**РАСШИФРОВКА БЕСЕДЫ**:
· · ·

С.БУНТМАН: Нет, это совсем не демагогический.

М.ШЕВЧЕНКО: Что значит трагедия?

С.БУНТМАН: Скажу, что значит для меня, а ты скажешь, что для тебя. Прервемся на минутку.

РЕКЛАМА

С.БУНТМАН: Максим Шевченко и «Особое мнение». Так вот, трагедия. Трагедия как неумолимость. И что здесь нет одной, исчерпывающий все правды.

М.ШЕВЧЕНКО: Сергей, не может быть такого. Как нет одной? Есть правда 9 мая! Есть правда Победы! Есть правда водружения красного знамени над Берлином!

С.БУНТМАН: Есть правда факта.

М.ШЕВЧЕНКО: Есть правда огромной жертвы, принесенной советским народом, но ради этой победы.

С.БУНТМАН: Но это не вся правда. Потому что здесь есть военная история, история революции, история гражданской войны, как ты же сам сказал, история эмиграции.

М.ШЕВЧЕНКО: Вот что мне кажется слабым во всех этих рассуждениях, в частности в фильме про Ржев…

С.БУНТМАН: Я тебе сразу скажу, что фильма я не видел.

· · ·

**ЧТО НУЖНО СДЕЛАТЬ**:
**a.** Процитируйте дословно отрывок из расшифровки беседы: начните с реплики, в которой есть слова «М.ШЕВЧЕНКО: Сергей, не», и остановитесь после слов «ради этой победы.».
**b.** Продолжите расшифровку беседы Бунтмана и Шевченко, начав сразу после последней приведенной реплики.
Записи к работе с расшифровкой беседы никакого отношения не имеют.

**НАБОР ЗАПИСЕЙ**:
· · ·

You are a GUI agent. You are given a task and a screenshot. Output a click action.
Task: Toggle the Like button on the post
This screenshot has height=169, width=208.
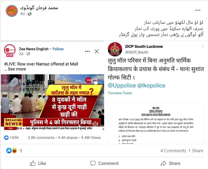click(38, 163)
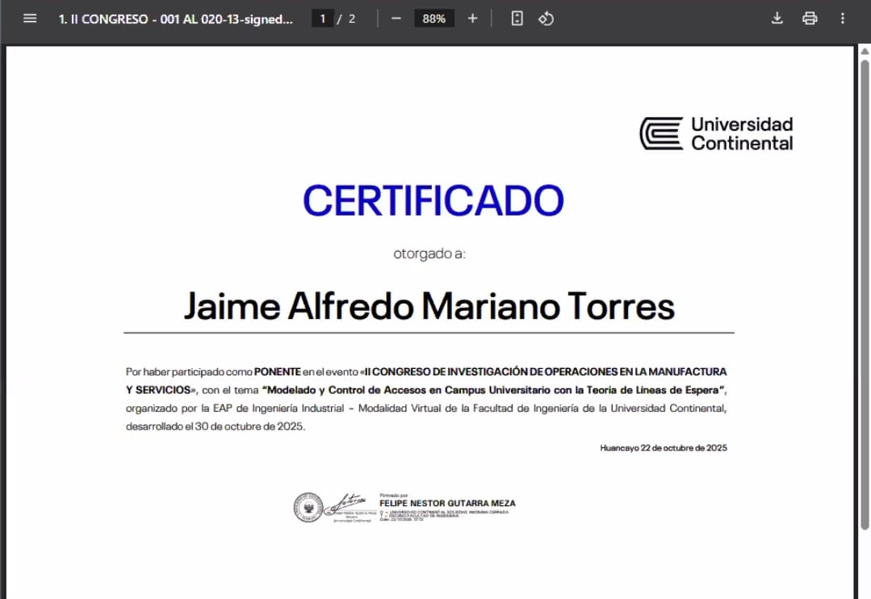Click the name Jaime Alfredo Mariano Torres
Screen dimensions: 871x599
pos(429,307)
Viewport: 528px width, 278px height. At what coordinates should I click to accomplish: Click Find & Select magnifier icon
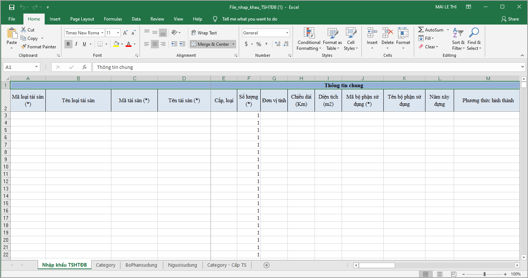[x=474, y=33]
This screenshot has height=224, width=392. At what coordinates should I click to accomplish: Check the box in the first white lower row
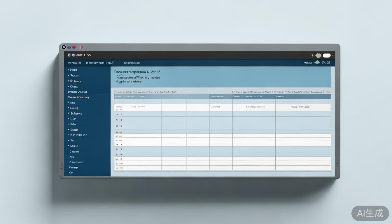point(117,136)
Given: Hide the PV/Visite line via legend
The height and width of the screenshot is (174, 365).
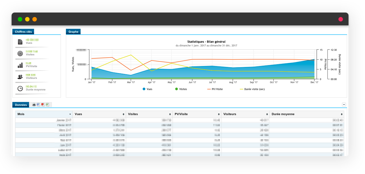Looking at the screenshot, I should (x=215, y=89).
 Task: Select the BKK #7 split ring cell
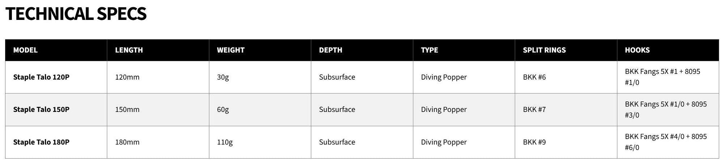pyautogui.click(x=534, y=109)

· · ·

**ОТВЕТЫ К ЗАДАНИЯМ**:
**a.**
М.ШЕВЧЕНКО: Сергей, не может быть такого. Как нет одной? Есть правда 9 мая! Есть правда Победы! Есть правда водружения красного знамени над Берлином!

С.БУНТМАН: Есть правда факта.

М.ШЕВЧЕНКО: Есть правда огромной жертвы, принесенной советским народом, но ради этой победы.

**b.**
М.ШЕВЧЕНКО: У меня очень много книг про Ржев, я собрал в свое время. Кто когда-то видел это поле, многократно покрытое трупами советских солдат, этого никогда не забудет. Это на дороге от Малоярославца до Ржева – проезжаешь это Сычевское поле, где были эти страшные бои. И там такая тишина звенящая висит в воздухе страшная. И весной, и летом, и зимой. Как будто души солдат там находятся и поют какую-то песню. Я не знаю, какую – песню трагическую или песню героическую. Это зависит от отношения к этому делу. Но что меня поражает? Все говорят – неправильное командование, неправильно бросали в бой. Меня другое интересовало. Почему советские люди шли в эти страшные атаки, через эти поля? Конница, никаких заградотрядов сзади не было, пулеметы не стояли. Но раз за разом, видя, как их товарищей немцы кладут из пулеметов, они поднимались и все равно шли. В этом загадка войны. А не в том, что Жуков плохо планировал или Рокоссовский ошибался. В той ненависти, в том порыве воли, который вел советских солдат в той войне, в которой они воевали. Возможно, ими руководил Сталин, виновный в коллективизации, в массовых репрессиях 30-х годов, ими руководили генералы, которые, может быть, имели отношения к репрессиям 37-38гг. сами, но люди-то шли! Значит, что-то было такое в советской родине, Сережа, за что они хотели умереть. Хотели умереть, я не оговорился.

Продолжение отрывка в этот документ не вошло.